Previous results of gut microbiota composition and predicted functional features could not be validated in this Dutch pediatric-onset MS cohort using a more sensitive 16S pipeline, although it was limited by sample size and DMT use. Notably, several other host-related factors were found to associate with gut microbiota variation, especially BMI.
肠道微生物群失调可能导致促炎状态,这在多发性硬化症(MS)的病因中起作用。儿童期发病的MS患者接近疾病生物学发病期,且较少受到混杂因素影响。因此,本研究调查了儿童期发病的MS患者的肠道微生物群组成和功能途径,并与单相获得性脱髓鞘综合征(mADS)和健康对照(HC)进行比较。
从荷兰全国前瞻性队列研究中选取18岁以下的ADS患者和HC作为儿科参与者。通过对16S rRNA基因的V3/4区域进行测序生成扩增子序列变体(ASV)。基于酶委员会编号预测功能性MetaCyc微生物途径。
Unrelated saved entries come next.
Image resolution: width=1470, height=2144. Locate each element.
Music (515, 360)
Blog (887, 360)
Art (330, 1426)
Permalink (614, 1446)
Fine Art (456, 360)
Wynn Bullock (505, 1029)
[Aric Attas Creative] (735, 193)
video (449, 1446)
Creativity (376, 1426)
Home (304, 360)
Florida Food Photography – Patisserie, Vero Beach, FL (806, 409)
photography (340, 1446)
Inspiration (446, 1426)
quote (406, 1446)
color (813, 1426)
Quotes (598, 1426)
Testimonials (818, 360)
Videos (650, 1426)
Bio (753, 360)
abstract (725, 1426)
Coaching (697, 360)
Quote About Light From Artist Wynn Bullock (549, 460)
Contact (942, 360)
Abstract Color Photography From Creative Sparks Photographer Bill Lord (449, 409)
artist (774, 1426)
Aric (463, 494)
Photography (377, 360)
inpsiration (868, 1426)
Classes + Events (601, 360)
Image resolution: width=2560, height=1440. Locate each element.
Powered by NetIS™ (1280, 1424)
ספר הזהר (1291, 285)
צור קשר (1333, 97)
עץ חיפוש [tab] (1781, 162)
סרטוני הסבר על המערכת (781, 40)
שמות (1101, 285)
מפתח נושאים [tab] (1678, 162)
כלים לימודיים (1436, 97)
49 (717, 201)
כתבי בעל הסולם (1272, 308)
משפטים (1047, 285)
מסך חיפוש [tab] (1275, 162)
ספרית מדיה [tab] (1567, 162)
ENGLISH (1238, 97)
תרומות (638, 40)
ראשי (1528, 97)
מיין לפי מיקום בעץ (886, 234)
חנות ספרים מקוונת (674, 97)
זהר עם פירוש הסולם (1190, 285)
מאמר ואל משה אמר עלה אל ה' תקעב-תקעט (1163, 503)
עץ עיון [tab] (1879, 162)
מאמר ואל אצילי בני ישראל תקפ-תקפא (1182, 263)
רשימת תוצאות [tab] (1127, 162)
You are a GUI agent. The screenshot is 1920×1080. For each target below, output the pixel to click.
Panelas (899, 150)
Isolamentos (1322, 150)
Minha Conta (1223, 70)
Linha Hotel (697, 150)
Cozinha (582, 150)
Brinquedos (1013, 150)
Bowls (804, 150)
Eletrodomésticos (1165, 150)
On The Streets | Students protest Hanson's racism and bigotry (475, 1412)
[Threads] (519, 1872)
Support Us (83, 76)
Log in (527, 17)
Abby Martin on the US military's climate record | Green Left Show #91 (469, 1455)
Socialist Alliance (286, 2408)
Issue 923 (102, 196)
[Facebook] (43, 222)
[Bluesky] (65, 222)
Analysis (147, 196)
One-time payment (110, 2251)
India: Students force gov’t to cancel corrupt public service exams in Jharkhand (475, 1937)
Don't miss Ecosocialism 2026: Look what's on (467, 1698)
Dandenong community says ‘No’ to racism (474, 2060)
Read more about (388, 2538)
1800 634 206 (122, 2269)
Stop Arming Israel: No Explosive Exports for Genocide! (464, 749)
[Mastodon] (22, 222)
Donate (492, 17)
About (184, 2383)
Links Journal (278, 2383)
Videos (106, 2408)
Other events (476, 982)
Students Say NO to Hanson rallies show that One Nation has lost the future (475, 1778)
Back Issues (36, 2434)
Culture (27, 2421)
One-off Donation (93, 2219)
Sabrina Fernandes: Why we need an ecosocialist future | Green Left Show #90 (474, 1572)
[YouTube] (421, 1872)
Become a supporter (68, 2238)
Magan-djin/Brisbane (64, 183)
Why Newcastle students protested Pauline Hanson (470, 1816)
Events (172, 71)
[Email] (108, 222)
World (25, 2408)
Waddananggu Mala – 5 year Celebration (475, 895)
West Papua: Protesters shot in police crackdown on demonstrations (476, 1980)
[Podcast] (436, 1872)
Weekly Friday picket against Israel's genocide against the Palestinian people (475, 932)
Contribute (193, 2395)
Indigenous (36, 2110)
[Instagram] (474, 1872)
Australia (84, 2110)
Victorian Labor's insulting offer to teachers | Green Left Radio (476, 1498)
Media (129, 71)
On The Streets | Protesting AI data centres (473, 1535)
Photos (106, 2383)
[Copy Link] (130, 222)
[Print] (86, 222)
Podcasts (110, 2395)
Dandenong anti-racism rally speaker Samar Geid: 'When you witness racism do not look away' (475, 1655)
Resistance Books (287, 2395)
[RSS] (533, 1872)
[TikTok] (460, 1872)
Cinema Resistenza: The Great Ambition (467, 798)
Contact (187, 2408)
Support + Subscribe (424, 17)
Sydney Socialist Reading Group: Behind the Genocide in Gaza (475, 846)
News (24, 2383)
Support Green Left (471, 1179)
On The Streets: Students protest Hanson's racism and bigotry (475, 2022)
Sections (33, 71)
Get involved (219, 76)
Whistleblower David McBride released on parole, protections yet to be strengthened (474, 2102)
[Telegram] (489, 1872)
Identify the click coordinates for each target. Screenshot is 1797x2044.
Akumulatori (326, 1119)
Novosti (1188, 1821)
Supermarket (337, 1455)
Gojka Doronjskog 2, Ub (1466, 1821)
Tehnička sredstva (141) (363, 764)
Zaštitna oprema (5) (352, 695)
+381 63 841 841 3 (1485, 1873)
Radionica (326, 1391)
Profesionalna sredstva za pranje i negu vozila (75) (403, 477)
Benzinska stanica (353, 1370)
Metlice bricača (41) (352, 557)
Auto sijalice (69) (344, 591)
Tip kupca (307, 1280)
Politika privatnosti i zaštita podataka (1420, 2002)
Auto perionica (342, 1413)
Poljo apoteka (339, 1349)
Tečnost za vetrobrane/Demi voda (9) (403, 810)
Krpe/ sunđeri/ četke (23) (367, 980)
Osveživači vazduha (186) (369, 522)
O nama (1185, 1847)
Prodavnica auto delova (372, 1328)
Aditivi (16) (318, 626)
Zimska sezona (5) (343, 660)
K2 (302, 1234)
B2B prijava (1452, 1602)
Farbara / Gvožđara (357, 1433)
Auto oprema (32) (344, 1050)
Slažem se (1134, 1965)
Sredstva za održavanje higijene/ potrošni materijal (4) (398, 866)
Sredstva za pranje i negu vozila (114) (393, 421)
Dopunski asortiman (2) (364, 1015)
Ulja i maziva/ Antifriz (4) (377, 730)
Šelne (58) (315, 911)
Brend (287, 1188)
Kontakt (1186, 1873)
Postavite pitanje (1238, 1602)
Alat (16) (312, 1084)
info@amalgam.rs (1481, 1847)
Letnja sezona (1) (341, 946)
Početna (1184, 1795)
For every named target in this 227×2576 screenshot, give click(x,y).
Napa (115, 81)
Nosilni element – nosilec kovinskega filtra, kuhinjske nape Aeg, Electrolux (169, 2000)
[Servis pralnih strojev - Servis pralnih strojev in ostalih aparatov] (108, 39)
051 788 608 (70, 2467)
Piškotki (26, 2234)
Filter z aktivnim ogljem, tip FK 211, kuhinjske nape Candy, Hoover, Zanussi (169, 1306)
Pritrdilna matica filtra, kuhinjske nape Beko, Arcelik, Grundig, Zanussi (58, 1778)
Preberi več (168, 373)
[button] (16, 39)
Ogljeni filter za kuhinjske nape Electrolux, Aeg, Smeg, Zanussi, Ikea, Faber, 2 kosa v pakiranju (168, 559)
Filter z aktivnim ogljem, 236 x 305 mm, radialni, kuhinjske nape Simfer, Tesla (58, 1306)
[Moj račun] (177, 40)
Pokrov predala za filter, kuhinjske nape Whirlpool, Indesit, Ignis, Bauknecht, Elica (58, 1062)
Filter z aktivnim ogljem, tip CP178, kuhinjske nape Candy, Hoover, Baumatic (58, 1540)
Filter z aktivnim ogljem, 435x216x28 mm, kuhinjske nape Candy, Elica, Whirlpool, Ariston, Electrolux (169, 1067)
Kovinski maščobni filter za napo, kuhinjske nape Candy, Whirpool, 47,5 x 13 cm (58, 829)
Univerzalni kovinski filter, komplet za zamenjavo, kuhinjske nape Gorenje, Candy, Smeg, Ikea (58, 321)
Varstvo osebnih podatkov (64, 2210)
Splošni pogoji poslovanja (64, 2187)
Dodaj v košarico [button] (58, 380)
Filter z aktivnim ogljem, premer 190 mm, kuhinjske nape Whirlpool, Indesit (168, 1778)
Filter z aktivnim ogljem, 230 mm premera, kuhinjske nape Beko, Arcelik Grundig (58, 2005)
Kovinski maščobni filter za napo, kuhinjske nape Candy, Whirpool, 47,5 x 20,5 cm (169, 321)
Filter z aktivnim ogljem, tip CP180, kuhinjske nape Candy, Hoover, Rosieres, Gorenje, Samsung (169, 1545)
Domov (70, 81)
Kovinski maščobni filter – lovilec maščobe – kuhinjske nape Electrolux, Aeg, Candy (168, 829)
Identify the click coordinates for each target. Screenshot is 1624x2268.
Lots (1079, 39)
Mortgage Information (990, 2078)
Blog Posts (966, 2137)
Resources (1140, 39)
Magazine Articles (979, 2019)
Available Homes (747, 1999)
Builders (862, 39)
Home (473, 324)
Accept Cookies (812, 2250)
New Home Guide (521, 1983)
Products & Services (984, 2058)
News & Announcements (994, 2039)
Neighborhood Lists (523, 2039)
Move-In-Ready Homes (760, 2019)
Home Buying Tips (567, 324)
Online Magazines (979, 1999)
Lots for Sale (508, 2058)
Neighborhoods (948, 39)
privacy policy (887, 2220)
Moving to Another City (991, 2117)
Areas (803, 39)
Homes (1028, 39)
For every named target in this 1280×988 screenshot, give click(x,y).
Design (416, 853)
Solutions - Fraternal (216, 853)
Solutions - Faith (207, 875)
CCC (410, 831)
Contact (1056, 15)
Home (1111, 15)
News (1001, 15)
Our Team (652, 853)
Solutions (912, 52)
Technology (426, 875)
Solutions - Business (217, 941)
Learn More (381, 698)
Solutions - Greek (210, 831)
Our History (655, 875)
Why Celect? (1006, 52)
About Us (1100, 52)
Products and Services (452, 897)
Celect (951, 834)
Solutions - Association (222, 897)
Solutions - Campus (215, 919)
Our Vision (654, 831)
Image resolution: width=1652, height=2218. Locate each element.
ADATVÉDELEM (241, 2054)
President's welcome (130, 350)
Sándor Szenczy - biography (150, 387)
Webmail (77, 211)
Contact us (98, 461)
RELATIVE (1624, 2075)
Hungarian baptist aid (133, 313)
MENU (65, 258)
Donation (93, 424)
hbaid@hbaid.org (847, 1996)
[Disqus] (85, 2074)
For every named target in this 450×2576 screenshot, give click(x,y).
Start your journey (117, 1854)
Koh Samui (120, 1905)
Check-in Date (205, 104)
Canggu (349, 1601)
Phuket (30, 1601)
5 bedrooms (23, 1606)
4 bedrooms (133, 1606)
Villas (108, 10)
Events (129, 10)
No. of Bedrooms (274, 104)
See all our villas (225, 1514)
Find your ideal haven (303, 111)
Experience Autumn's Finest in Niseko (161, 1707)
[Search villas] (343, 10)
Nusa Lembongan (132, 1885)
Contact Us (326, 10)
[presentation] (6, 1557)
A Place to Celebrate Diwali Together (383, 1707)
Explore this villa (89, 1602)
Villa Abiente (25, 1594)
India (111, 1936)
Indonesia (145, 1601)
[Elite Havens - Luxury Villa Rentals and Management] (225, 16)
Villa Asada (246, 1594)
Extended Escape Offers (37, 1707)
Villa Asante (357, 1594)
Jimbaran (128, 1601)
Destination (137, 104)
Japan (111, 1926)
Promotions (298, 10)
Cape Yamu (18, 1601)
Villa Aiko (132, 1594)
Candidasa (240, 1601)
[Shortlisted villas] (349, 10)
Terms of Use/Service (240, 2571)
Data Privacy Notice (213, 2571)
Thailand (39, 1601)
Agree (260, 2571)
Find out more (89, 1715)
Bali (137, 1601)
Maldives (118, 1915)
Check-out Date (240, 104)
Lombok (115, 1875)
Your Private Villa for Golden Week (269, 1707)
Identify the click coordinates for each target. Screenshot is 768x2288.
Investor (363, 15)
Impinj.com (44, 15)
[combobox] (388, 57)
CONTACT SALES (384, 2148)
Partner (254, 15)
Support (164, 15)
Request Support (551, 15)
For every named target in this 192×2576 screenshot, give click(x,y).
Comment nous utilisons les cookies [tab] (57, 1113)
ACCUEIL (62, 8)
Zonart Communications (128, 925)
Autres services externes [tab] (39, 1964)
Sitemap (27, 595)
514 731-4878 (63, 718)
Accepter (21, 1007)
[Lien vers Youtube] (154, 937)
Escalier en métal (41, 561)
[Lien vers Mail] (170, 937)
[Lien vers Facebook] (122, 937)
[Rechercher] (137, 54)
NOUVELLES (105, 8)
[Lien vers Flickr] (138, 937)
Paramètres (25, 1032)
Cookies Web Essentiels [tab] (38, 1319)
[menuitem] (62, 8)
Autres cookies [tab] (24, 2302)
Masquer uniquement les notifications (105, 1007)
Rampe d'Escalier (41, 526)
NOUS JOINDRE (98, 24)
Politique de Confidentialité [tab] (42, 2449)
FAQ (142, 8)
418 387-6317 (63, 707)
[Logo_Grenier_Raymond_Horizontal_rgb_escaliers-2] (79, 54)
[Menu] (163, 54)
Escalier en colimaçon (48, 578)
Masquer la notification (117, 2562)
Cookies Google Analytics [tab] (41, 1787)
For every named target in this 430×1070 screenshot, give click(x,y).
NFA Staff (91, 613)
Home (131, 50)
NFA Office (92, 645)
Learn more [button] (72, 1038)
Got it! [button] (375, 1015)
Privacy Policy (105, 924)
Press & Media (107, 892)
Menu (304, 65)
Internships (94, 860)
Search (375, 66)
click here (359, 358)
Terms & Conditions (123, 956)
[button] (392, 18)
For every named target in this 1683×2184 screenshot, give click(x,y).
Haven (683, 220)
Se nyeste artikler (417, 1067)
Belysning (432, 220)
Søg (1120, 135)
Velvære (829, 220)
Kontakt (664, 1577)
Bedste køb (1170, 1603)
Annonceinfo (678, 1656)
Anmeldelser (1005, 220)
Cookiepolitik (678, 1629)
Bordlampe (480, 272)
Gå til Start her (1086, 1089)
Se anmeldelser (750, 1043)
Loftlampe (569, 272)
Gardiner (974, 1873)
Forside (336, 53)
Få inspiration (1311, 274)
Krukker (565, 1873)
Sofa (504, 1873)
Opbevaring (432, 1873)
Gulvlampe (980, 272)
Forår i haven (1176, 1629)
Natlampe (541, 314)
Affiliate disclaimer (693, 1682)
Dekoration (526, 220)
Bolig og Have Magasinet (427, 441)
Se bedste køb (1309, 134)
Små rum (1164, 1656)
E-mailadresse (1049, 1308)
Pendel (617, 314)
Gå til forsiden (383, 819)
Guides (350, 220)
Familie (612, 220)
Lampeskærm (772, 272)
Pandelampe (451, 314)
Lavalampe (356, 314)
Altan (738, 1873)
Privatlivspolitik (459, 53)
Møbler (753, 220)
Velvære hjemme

使用非参数检验、置换多元方差分析和线性回归对肠道微生物群组成(α/β多样性以及从ASV到门水平的个体微生物丰度)和预测的功能途径进行测试。
纳入了26例儿童期发病的MS患者(24例接受疾病修饰治疗[DMT])、25例mADS患者和24例HC受试者。这些参与者组之间的α/β多样性、个体常驻微生物丰度和微生物功能特征没有差异。体重指数(BMI)显示出显著差异,肥胖儿童的α多样性较低(Chao1指数p = 0.015,香农/辛普森多样性指数p = 0.014/p = 0.023),β多样性存在差异(R = 3.7%,p = 0.013),并且许多个体常驻微生物和功能性微生物途径的丰度更高。
尽管本研究受样本量和DMT使用的限制,但使用更灵敏的16S流程,在这个荷兰儿童期发病的MS队列中未能验证先前关于肠道微生物群组成和预测功能特征的结果。值得注意的是,发现其他几个与宿主相关的因素与肠道微生物群变异有关,尤其是BMI。